# [Extrait de données]

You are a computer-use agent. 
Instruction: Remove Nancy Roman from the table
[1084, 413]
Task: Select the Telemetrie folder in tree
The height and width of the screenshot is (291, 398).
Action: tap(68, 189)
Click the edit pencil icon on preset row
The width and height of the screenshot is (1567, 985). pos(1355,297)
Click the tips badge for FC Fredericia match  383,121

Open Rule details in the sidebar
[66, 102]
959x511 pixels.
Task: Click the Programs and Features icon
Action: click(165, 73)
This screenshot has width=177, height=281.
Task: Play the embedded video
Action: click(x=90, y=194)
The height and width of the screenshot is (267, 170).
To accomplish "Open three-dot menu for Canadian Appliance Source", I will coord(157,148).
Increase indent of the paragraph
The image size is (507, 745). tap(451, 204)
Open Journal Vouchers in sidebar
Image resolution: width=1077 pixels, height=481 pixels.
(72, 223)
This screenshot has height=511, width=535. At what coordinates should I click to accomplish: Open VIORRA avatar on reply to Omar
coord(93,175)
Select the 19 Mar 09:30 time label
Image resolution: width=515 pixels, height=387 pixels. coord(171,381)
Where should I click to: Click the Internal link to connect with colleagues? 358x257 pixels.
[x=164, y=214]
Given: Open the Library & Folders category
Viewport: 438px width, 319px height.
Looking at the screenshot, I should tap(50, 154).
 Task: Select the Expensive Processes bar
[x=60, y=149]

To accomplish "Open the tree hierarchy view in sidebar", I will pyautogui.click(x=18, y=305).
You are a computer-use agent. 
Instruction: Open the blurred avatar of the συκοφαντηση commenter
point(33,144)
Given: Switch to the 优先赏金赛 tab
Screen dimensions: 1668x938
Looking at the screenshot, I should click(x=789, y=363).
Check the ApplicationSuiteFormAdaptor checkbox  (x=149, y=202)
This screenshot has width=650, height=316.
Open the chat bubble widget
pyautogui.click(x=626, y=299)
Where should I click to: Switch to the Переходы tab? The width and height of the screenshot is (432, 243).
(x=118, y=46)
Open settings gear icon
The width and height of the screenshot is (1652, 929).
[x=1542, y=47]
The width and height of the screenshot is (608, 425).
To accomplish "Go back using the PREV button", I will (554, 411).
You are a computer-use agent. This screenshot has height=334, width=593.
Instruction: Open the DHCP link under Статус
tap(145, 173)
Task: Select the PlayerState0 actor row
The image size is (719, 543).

# [Énoncé de l'exercice]
Pourriez-vous recopier mot pour mot l'ensemble des entrées ci-dessus, sans en omettre aucune ?

# [Corrigé]
You are a computer-use agent. 
Instruction: Remove Nancy Roman from the table
[1084, 413]
Task: Select the Telemetrie folder in tree
The height and width of the screenshot is (291, 398).
Action: tap(68, 189)
Click the edit pencil icon on preset row
The width and height of the screenshot is (1567, 985). pos(1355,297)
Click the tips badge for FC Fredericia match  383,121

Open Rule details in the sidebar
[66, 102]
959x511 pixels.
Task: Click the Programs and Features icon
Action: click(165, 73)
This screenshot has width=177, height=281.
Task: Play the embedded video
Action: click(x=90, y=194)
The height and width of the screenshot is (267, 170).
To accomplish "Open three-dot menu for Canadian Appliance Source", I will coord(157,148).
Increase indent of the paragraph
The image size is (507, 745). tap(451, 204)
Open Journal Vouchers in sidebar
Image resolution: width=1077 pixels, height=481 pixels.
(72, 223)
This screenshot has height=511, width=535. At what coordinates should I click to accomplish: Open VIORRA avatar on reply to Omar
coord(93,175)
Select the 19 Mar 09:30 time label
Image resolution: width=515 pixels, height=387 pixels. coord(171,381)
Where should I click to: Click the Internal link to connect with colleagues? 358x257 pixels.
[x=164, y=214]
Given: Open the Library & Folders category
Viewport: 438px width, 319px height.
Looking at the screenshot, I should tap(50, 154).
 Task: Select the Expensive Processes bar
[x=60, y=149]

To accomplish "Open the tree hierarchy view in sidebar", I will pyautogui.click(x=18, y=305).
You are a computer-use agent. 
Instruction: Open the blurred avatar of the συκοφαντηση commenter
point(33,144)
Given: Switch to the 优先赏金赛 tab
Screen dimensions: 1668x938
Looking at the screenshot, I should click(x=789, y=363).
Check the ApplicationSuiteFormAdaptor checkbox  (x=149, y=202)
This screenshot has width=650, height=316.
Open the chat bubble widget
pyautogui.click(x=626, y=299)
Where should I click to: Switch to the Переходы tab? The width and height of the screenshot is (432, 243).
(x=118, y=46)
Open settings gear icon
The width and height of the screenshot is (1652, 929).
[x=1542, y=47]
The width and height of the screenshot is (608, 425).
To accomplish "Go back using the PREV button", I will (554, 411).
You are a computer-use agent. This screenshot has height=334, width=593.
Instruction: Open the DHCP link under Статус
tap(145, 173)
Task: Select the PlayerState0 actor row
The image size is (719, 543).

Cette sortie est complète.